We first saw that the stellar-mass–size relation of star forming and quiescent galaxies in the massive cluster MACS1206 roughly resembles that of field galaxies, with two exceptions: high-mass star forming galaxies (above 1010M) are smaller, and quiescent cluster galaxies are slightly larger than their field counterparts. While the time for galaxies to cross the cluster is independent of their mass, massive star forming galaxies undergo a slow quenching process as they are accreted onto the cluster, consistent with a gradual shut down of star formation (Haines et al. 2013). The galaxies do not fully quench at first crossing and are only partially affected by the time they reach the turning-point. As we discussed above, the cluster mechanisms first shut off star formation in the outskirts of the galaxy, fading the outer disk. Because high-mass galaxies are typically large, even after the disk outskirts are stripped of gas, enough of the disk component remains to form stars. In other words, their truncation radii will not reach all the way into the inner regions. Rather, their disk stars fade slowly, gradually reducing their sizes while still continuing with a low level of central star formation.

Low-mass galaxies are more vulnerable to the environment and generally quench and change their morphology more quickly. According to the MSR, low-mass galaxies are smaller, so the effect of ram pressure has the possibility to strip the star forming disk gas completely in one crossing time. Quenching therefore occurs so fast that they move out of the star forming category immediately and become part of the quiescent sample. The different quenching timescales for low- and high-mass galaxies thus explain the cause of the observed differences between the MSRs of cluster and field galaxies.

We then moved on to compare the mass-size relation of galaxies in MACS1206 divided by their star formation status with those selected by structure. We saw that at intermediate masses, disk-dominated galaxies are on average slightly smaller than star forming galaxies. We attribute this to a population of smaller “red disks” that are particularly prevalent in clusters (22% of our entire sample and half of all quiescent galaxies). This “red disk” population is classified as quiescent in one selection and disk-dominated in the other, which leads to a larger number of disk-dominated galaxies than star forming galaxies, and these red disks occur at all masses above 109M inside the cluster. Later, when we identified the cluster radius at which galaxy signatures change, we were able to link the intermediate cluster regime, between R500 and R200, to the rise of this population. It is in this region where galaxies become subject to an increasing dominance of the ICM and the general dichotomy of galaxies into early- and late-types breaks down. Dynamically, quiescent disks are virialized, just like the quiescent spheroid-dominated population they are most likely going to evolve into. However, red spheroids populate a different location in the cluster; they dominate in the core where the oldest members of the cluster reside a region red disks avoid. Inside R200, the sizes of red disks are comparable to the sizes of red spheroids, however without a complete compaction of the galaxies’ stellar distributions.

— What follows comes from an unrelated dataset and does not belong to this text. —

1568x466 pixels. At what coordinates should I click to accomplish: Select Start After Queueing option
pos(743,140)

We link the smaller sizes to two signatures that we observe: bulges become more dominant and disk sizes decrease. This suggests that by the time the galaxies enter the “red-disk” phase, a fading of the outer disks and morphological transformation beginning to occur. It is appealing to assume that both the quenching of star forming galaxies also depend on their internal structure and that environmental quenching is directly related to bulge growth. Bulges are thus either prerequisite for the transformation of star forming galaxies to the red sequence or are formed (or grow) by this quenching process (Domínguez-Palmero & Balcells 2009; Cappellari et al. 2013).

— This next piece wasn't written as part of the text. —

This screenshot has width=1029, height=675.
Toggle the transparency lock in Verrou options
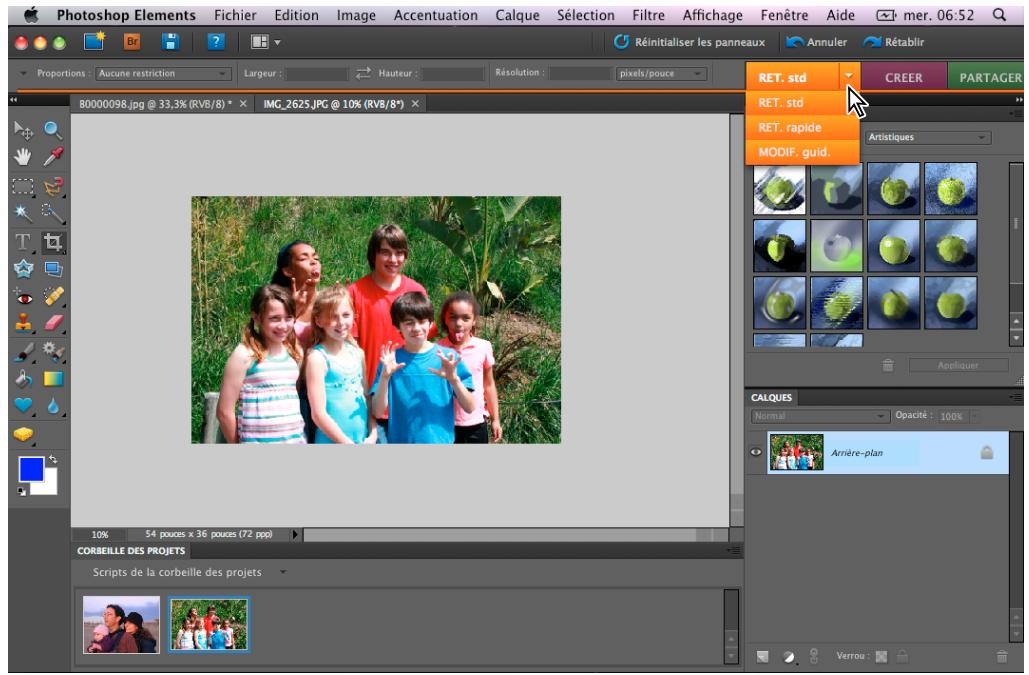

Because the disk structures are kept intact, a gentle quenching process is likely responsible for shutting off the star formation in red-disk galaxies. The observed signatures may be the consequence of the removal of gas, most notably by the fast-acting ram-pressure stripping that operates in the intermediate regime between R500 and R200. While this is a likely candidate to rapidly strip the galaxy of its star forming outskirts, fading of the outer disks may be at least partially caused by harassment and initiated by strangulation. These are less violent processes than, for example, major mergers that lead to a destruction of the disk. In this scenario, galaxies closer to the core have typically had more time for their disk component to fade, reflected in a lower mass-size relation for disk galaxies inside R200.

Although red disks do occur in the field (~10% of galaxies in low-density environments), there the strong preference for higher masses suggests a different cause. Most field red disks can be attributed to edge-on inclination and significant dust reddening effects (Bamford et al. 2009). In clusters, their fraction is around five times higher, supporting our interpretation that the red-disk population we observe in MACS1206 results from processes caused by the cluster environment.

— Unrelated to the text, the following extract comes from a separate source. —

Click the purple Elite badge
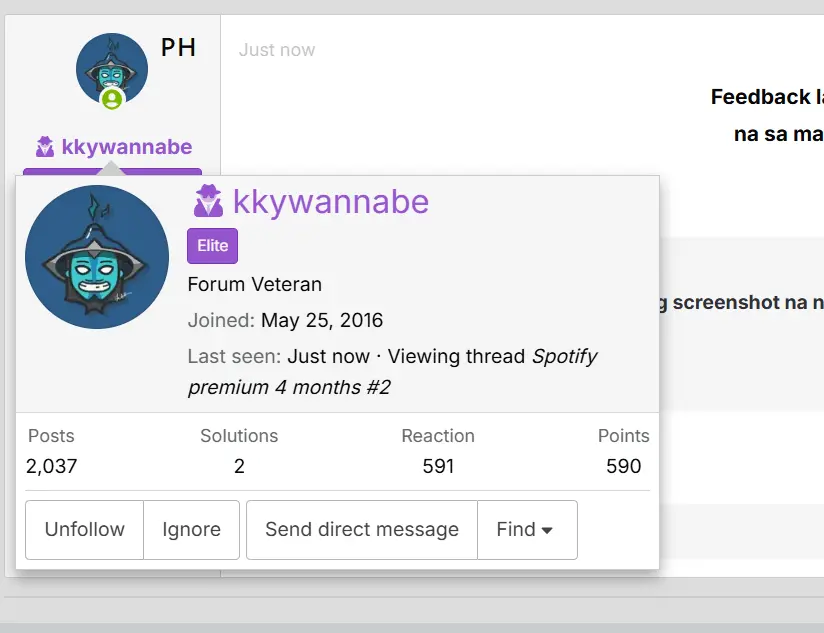824x633 pixels. 212,246
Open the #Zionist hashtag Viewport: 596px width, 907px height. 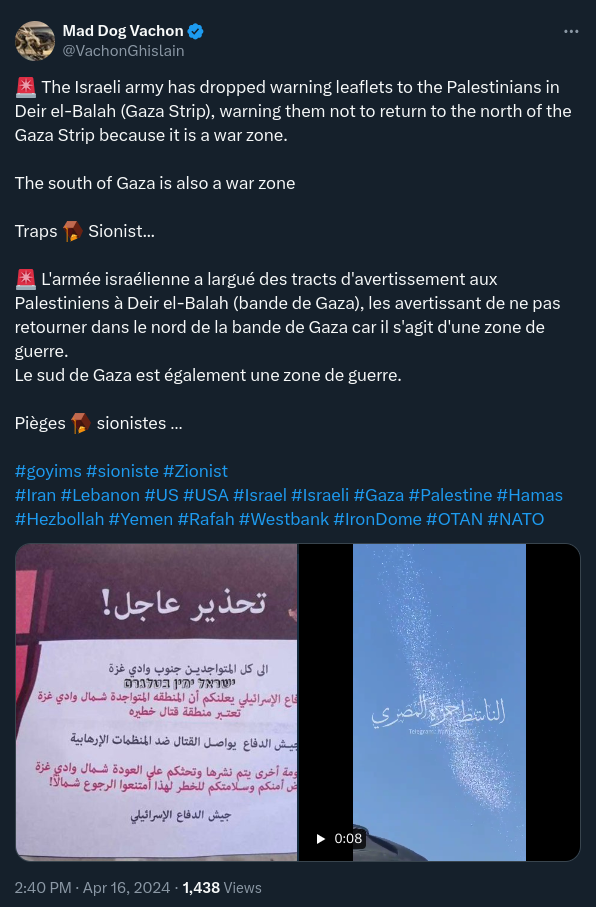pos(195,471)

Wolf et al. (2005), using COMBO-17 cluster data, found that optically quiescent red spirals continue to form stars in the inner dust-obscured region after their outer disks have been stripped by the ICM. In this scenario, star formation is hidden from the optical light, and only visible in the infrared. The red colors are then partially the result of the high dust extinction. This central star formation increases bulge sizes, which fits well with our measurements of increasing bulge-to-total values. In their sample of super-cluster galaxies, dusty spirals prefer medium-density regions, similar to our red disk sample.

The global mass-size relations for quiescent and spheroid-dominated galaxies in MACS1206 are comparable to each other. The early-type population is likely dominated by galaxies that have quenched a long time ago, and we might therefore expect them to be (uniformly) compact. However, they have been subject to cluster-specific effects, such as harassment and to some extent dry minor merging that are capable of puffing up the outer parts of galaxies. In addition, a population of more extended, newly quenched galaxies is added to the mix. While the high-mass end of the quiescent population is globally in place at this redshift (z ~ 0.5), galaxies at lower masses thus evolve inside the cluster.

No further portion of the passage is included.